PROVIDED MATERIAL.

━━━━━━━━━━━━━━━━━━━━

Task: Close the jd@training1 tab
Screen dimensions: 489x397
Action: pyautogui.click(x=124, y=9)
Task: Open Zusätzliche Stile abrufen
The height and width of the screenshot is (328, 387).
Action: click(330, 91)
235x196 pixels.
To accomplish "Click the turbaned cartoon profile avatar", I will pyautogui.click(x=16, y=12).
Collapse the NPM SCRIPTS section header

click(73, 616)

━━━━━━━━━━━━━━━━━━━━

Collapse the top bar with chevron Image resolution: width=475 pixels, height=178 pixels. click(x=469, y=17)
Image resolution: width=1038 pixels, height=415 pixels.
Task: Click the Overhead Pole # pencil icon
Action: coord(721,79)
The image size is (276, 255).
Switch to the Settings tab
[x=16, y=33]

━━━━━━━━━━━━━━━━━━━━

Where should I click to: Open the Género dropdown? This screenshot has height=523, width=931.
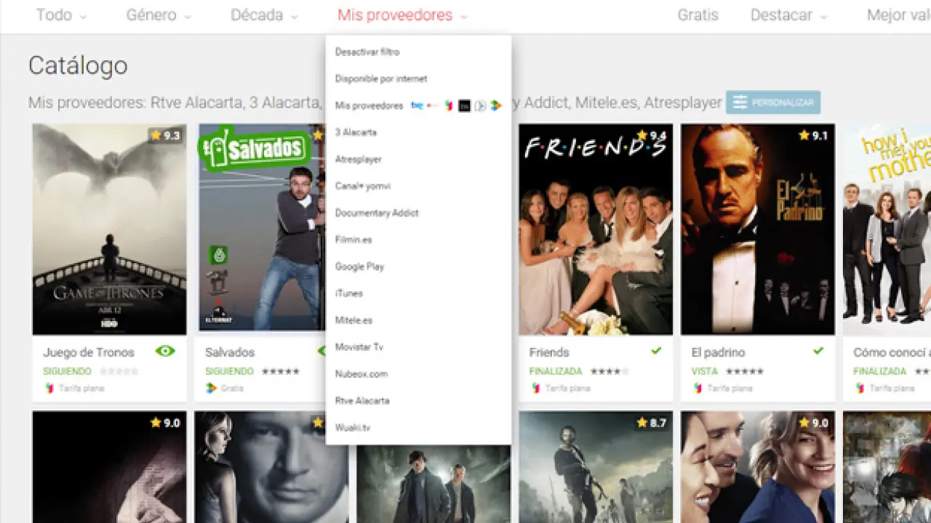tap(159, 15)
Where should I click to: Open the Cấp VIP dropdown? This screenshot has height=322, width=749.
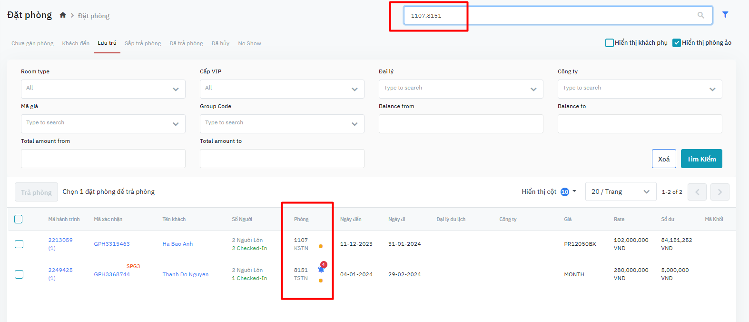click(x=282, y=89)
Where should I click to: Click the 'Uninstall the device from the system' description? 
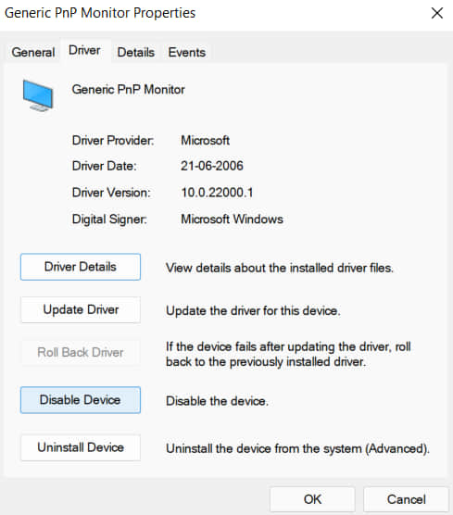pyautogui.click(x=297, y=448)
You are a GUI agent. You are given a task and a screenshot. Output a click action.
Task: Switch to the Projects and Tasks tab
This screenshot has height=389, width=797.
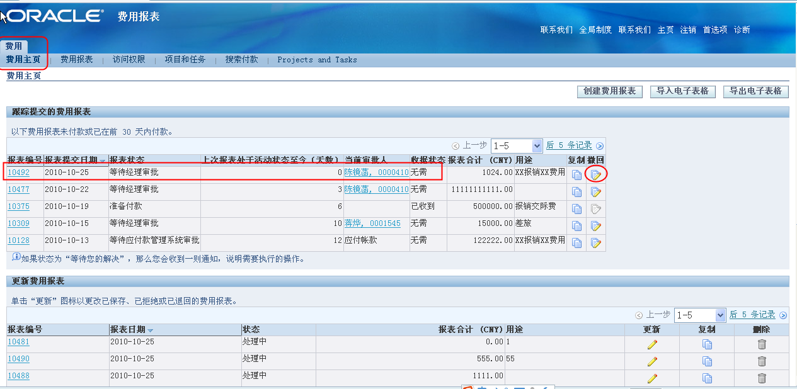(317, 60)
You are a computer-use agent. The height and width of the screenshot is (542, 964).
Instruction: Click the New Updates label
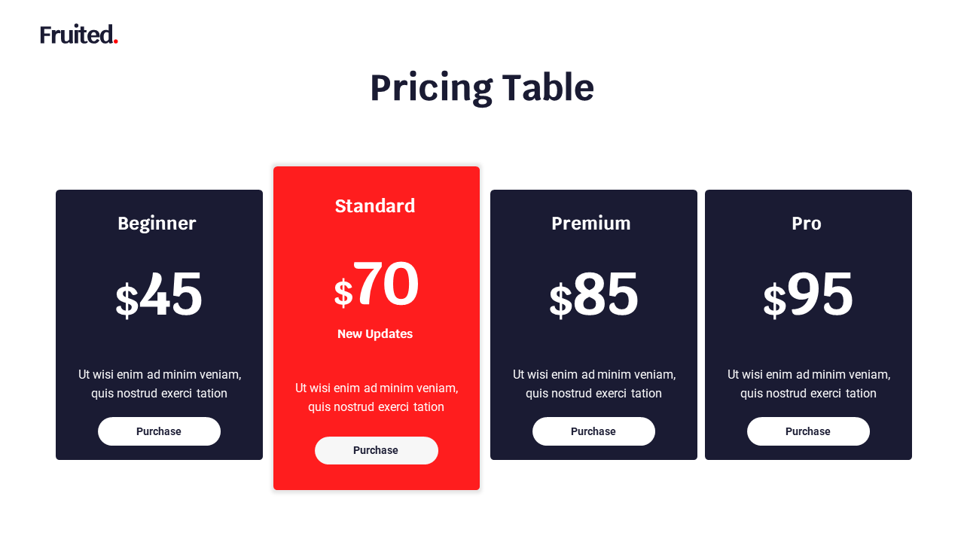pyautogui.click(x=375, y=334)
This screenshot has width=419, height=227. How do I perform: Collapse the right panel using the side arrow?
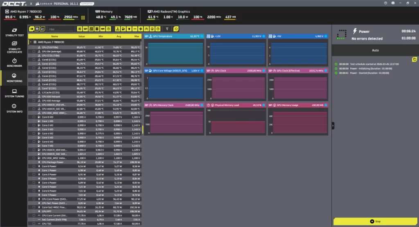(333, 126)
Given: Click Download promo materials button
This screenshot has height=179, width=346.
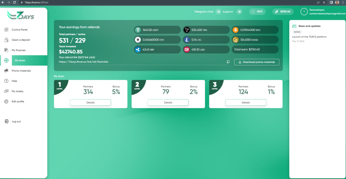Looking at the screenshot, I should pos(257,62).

━━━━━━━━━━━━━━━━━━━━

Respond with one number only: how many lines of the data contain "agent".

WRITTEN REPLY.
2